The total resistance of this circuit should equal to 10K Ohms as
calculated.
Next,
I created a symbol out of the above circuit. Using this symbol, I can
see the input pins b[0:9] and output pin Vout clearly and it that will
make it easier for me to connect it in a more complex circuit. Overall,
a symbol is used to simplify the ciruit.
Then
I replaced the old DAC symbol with my new one in the schematic that was
given to us. I originally messed up with the input pin numbering and
named them b[9:0] instead of b[0:9]. Though the connection doesn't make
a difference for this project, it can create a mess if you connect the
wrong pins so I changed it later into the lab.
Below is the simulation of the circuit above. As we learned in the prelab, the two plots show a conversion in increments.
Here, we add a load of R=10K Ohms to our DAC.
As
seen below, the resistive load changes the amplitude of the output. As
the resistance increases, the output decreases. Here, I used 10K load.
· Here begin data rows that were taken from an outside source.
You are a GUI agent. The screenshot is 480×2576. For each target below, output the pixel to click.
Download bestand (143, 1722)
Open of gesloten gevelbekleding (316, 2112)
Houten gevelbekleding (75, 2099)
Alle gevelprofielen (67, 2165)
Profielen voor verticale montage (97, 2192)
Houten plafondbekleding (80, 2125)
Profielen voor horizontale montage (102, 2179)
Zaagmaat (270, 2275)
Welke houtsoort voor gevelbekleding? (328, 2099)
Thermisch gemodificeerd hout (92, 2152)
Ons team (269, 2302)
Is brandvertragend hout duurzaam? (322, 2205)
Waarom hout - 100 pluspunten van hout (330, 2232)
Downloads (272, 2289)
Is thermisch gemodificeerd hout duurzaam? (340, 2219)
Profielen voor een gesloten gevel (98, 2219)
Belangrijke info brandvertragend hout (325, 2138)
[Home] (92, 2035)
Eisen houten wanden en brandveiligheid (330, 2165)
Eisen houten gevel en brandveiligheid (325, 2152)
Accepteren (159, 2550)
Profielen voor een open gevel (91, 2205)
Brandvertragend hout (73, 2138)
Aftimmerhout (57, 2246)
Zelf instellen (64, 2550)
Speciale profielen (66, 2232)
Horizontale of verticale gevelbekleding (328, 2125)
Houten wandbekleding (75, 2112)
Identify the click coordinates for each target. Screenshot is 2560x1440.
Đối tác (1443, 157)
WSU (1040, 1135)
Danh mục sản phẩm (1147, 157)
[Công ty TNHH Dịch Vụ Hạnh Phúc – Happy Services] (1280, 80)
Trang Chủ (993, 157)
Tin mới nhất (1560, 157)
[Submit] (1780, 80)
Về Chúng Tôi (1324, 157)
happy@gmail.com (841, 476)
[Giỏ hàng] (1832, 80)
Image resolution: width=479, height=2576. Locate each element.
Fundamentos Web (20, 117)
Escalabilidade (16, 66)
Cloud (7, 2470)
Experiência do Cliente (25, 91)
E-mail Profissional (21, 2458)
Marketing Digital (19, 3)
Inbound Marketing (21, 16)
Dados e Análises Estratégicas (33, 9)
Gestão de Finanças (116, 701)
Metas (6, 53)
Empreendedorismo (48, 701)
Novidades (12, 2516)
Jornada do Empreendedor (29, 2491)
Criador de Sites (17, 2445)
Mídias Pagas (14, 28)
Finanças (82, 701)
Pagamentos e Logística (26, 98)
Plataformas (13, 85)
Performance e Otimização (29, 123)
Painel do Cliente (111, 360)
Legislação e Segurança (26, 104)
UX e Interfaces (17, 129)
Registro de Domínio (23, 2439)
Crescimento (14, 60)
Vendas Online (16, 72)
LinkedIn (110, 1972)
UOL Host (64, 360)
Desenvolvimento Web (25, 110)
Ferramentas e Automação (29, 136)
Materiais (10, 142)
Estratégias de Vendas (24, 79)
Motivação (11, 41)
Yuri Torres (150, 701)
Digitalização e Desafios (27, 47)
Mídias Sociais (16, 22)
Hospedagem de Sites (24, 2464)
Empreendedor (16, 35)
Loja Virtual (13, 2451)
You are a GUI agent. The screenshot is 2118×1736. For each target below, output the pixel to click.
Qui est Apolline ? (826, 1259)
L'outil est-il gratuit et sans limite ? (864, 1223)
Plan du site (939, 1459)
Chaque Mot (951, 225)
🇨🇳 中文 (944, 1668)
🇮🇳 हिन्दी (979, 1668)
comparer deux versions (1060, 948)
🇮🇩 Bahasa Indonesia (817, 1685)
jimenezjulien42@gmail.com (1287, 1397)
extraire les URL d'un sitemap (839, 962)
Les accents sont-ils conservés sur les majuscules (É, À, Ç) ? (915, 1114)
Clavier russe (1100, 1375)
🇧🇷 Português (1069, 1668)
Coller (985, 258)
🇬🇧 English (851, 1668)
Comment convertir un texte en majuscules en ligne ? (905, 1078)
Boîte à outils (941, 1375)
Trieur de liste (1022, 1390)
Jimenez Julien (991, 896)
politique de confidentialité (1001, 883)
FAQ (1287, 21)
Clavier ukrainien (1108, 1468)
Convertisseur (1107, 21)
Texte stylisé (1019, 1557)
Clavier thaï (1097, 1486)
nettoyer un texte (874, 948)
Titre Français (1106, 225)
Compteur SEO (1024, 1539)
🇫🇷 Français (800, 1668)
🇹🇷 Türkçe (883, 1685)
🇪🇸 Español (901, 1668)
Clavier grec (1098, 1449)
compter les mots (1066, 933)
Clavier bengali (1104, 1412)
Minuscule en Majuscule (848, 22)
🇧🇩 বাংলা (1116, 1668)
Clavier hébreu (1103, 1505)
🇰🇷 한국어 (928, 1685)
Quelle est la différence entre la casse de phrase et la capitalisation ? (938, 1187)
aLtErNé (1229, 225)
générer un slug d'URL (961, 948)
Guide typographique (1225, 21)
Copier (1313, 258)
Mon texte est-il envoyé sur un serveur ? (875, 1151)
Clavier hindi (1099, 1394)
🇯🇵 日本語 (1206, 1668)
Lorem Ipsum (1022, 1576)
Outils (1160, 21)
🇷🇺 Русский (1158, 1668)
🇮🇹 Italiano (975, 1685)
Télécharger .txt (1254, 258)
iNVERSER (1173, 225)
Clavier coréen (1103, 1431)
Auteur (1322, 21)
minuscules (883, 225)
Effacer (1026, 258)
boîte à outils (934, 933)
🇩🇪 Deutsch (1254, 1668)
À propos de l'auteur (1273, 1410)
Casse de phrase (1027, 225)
The output is approximately 50%.
Next
I removed the 10K load and added a capacitor of 1pF instead. The
capacitor gives a smooth, slightly delayed output and the zigzag
increments are gone.
For
the next experiment, I added a 10K load in parallel with the 1pF
capacitor. As I hypothesized, the output was a smooth, delayed curve
due to the capacitor and had about 50% output due to the resistor.
In
the next experiment, I removed the load of 10K Ohms and left only the
1pF capacitor at the output wire. For the input, I grounded b[0:8] and
added a VPulse from 1 to 5 at b9. This way, we can simulate a delay. We
know the resistance total is R=10K and the capacitance is 1pF. Using
this information, we can assume the delay will be about t =
0.7(10K)(1p) = 7ns.